Squeezing the stone (part two)
05 January 2016 | Benoit Kowalski
Extracting more capacity and achieving enhanced differentiation in subsea transmission, Geoff Bennett, director of solutions and technology, and Benoit Kowalski, director of subsea, Infinera continue to explain in part two.
Adding cashflow efficiency
It is tempting to assume that opex for subsea operators could be driven down by simply implementing super-channel line cards with ever-more capacity. But is this a viable approach from a cashflow perspective? In other words, while the network planning department would readily embrace a 500Gbps or even a 1.2Tbps line card in which all of the wavelength planning is done in one step, the finance department might be reluctant to pay for it until there are revenue-generating services that need to use it.
With a super-channel line card it is possible to license the capacity in 100Gbps “chunks” (note that while this is technically possible for any vendor’s super-channel line card, you should check if your vendor offers this as a commercial option). With this approach, all of the wavelengths of the super-channel are lit from day one (avoiding the need for idler channels to be taken in and out of service), the network operator can pay for 100Gbps slices of capacity as needed. More importantly these 100Gbps bandwidth slices can be activated “instantly” (ie. within the timeframe of the financial approval, and not usually limited by the technology activation timeframe).
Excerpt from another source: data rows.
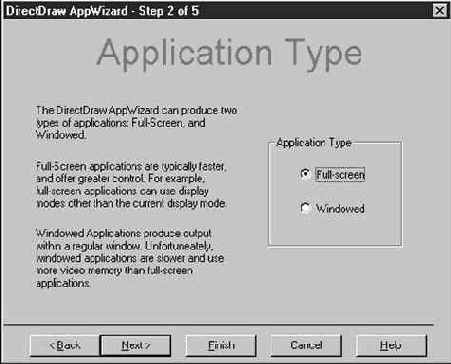Click the DirectDraw AppWizard title bar text
This screenshot has width=451, height=364.
[67, 11]
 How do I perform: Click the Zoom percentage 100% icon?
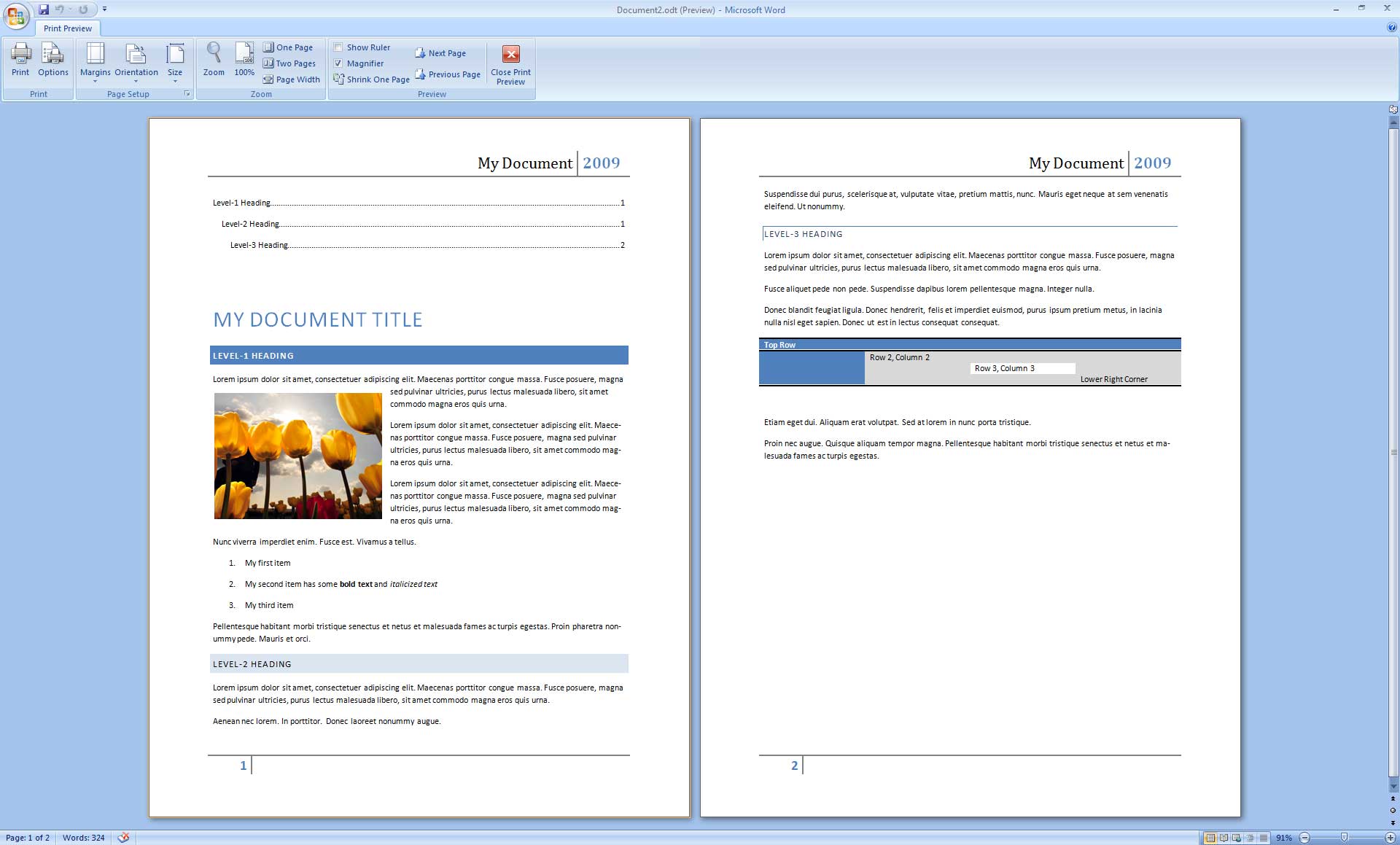(244, 62)
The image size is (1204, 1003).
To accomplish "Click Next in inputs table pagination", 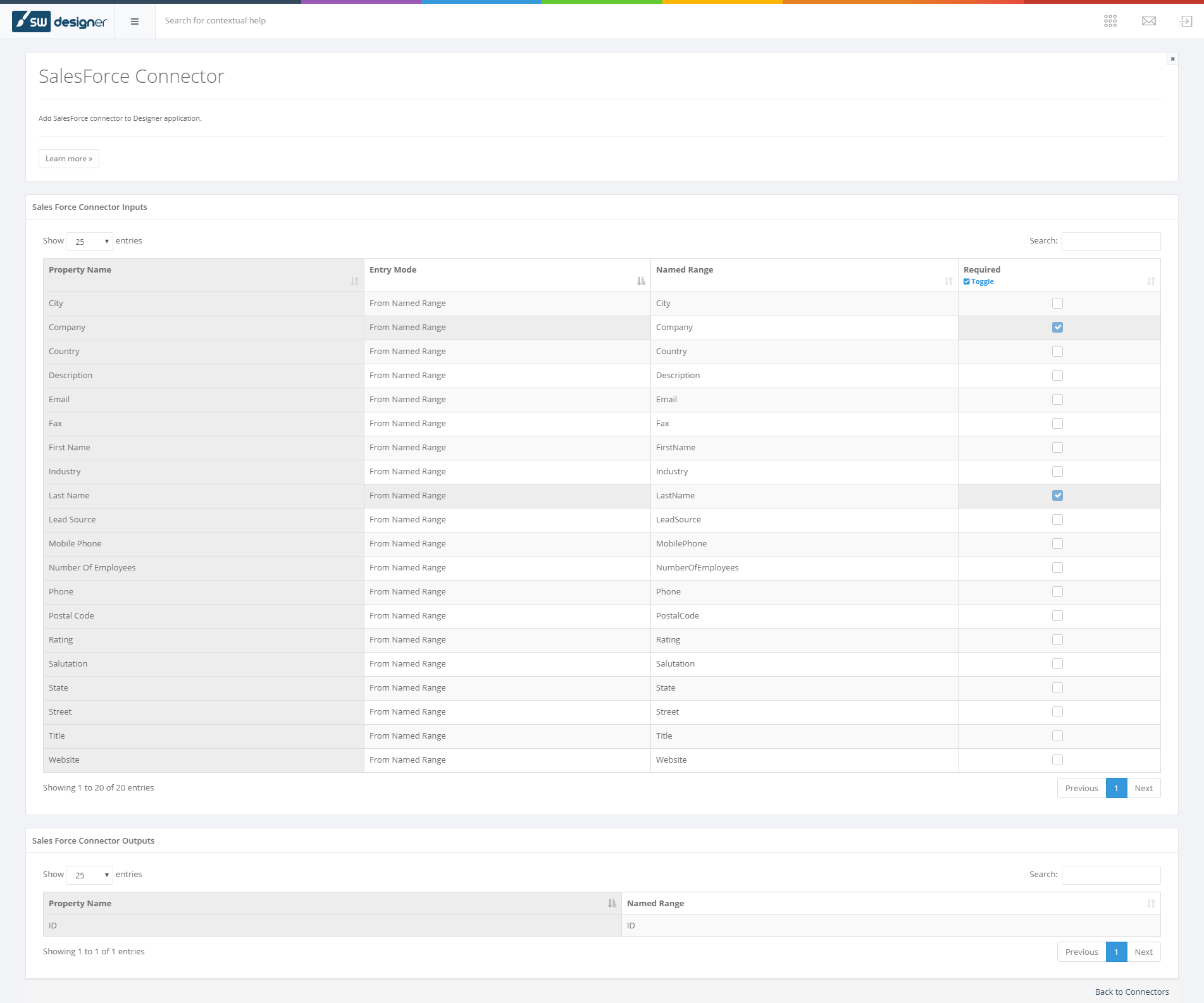I will [1143, 788].
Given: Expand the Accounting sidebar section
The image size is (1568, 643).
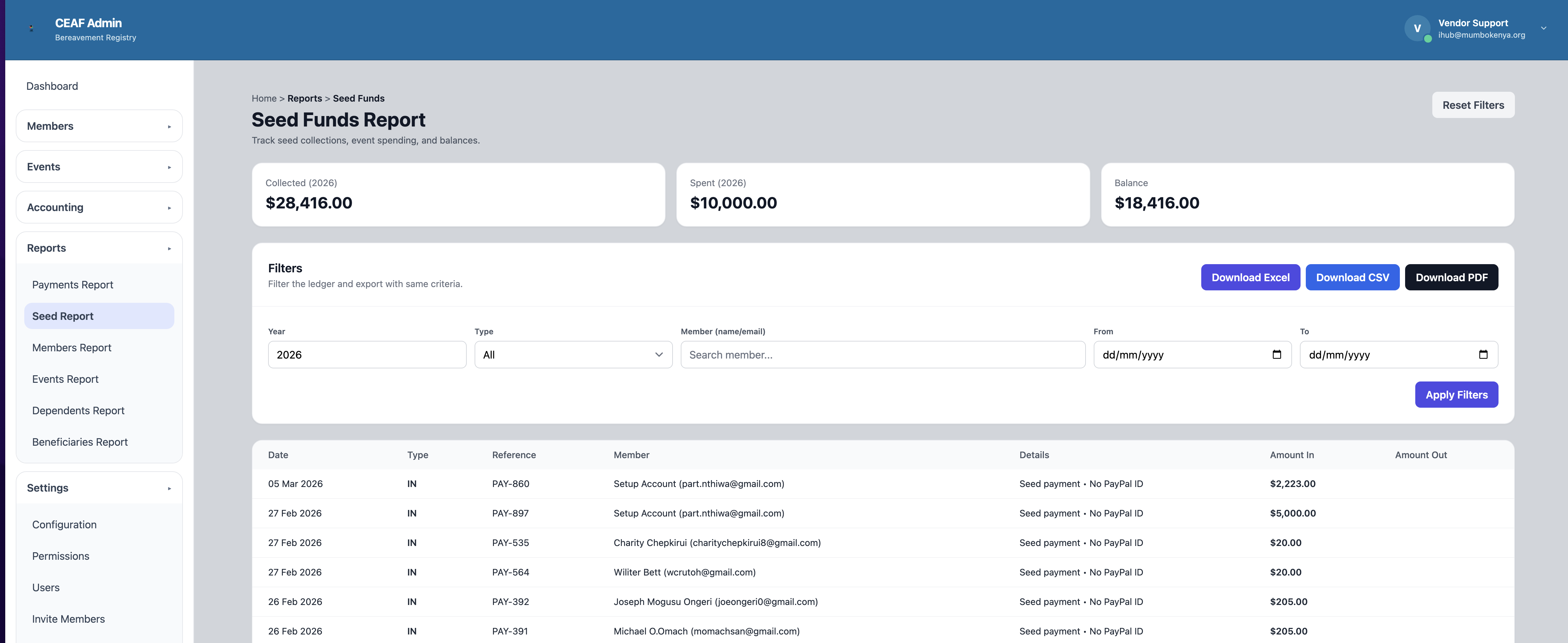Looking at the screenshot, I should 99,208.
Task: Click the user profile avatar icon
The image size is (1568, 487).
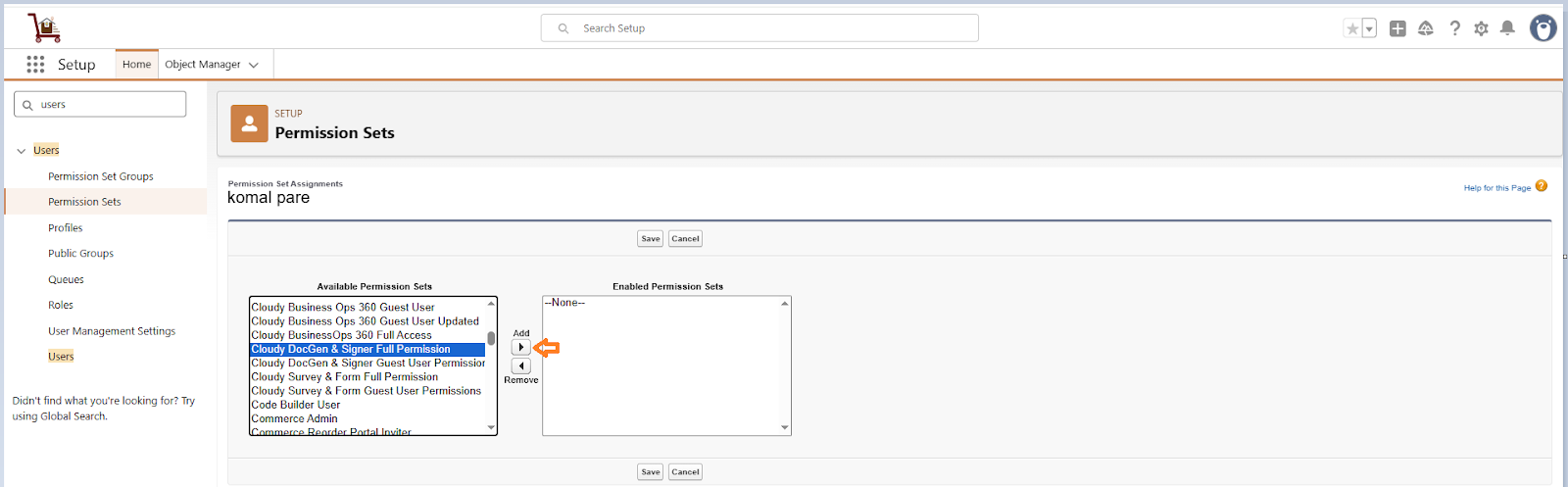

This is a radical change in service delivery capability for a typical subsea network. An un-forecast subsea transponder might have a lead time of the order of nine to twelve months, whereas a new 100Gbps slice of an existing super-channel line card could be activated in minutes.
A novel option would be to allow a network operator to maintain a “floating pool” of bandwidth licenses. These could be moved around the network if spare capacity exists on a given link, and an obvious application would be as part of a service protection strategy.
In Figure 2 we can see how this would work. Let’s assume a cable fault (eg. caused by a fishing trawl, ship’s anchor dragging, or a subsea earthquake) occurs between A and B. Protection techniques such as ITU-T Shared Mesh Protection can ensure service continuity against SLAs, but in this case it may be that the protection path over A-D-C-B is now carrying more traffic than the network operator’s traffic engineering guidelines recommend. By activating a number of time-based bandwidth licenses it is possible to rebalance the traffic matrix and remain within traffic engineering parameters. When the original link is repaired, the licenses can be returned to the “pool”.
This capability was used earlier this year on the AJC cable system after a subsea cable fault in 7,000 to 8,000 metres of water depth. Over 400Gbps of traffic was rerouted in just a few minutes using this “instant bandwidth” capability on the existing super-channels. This type of temporary capacity increase can come at no additional cost, and the licenses are simply returned to the bandwidth pool, in this case following the cable repair.
Conclusion: Subsea service differentiation
The move to 100Gbps coherent transmission for SLTE upgrades is now well under way. Existing cable capacity can be increased by perhaps a factor of ten – and new cable types offer even greater capacity, while taking full advantage of second generation coherent technologies.
But capacity on its own does not offer a clear differentiation for subsea operators. New technologies based on super-channel line card designs offer dramatic reductions in operational scalability while an “instant bandwidth” capability on these line cards reduces new capacity deployment times from months to minutes.
As internet demands, driven by cloud services, higher video quality, and high definition mobile devices, continue to grow exponentially there has never been a clearer reason for subsea operators to look to innovative network upgrades.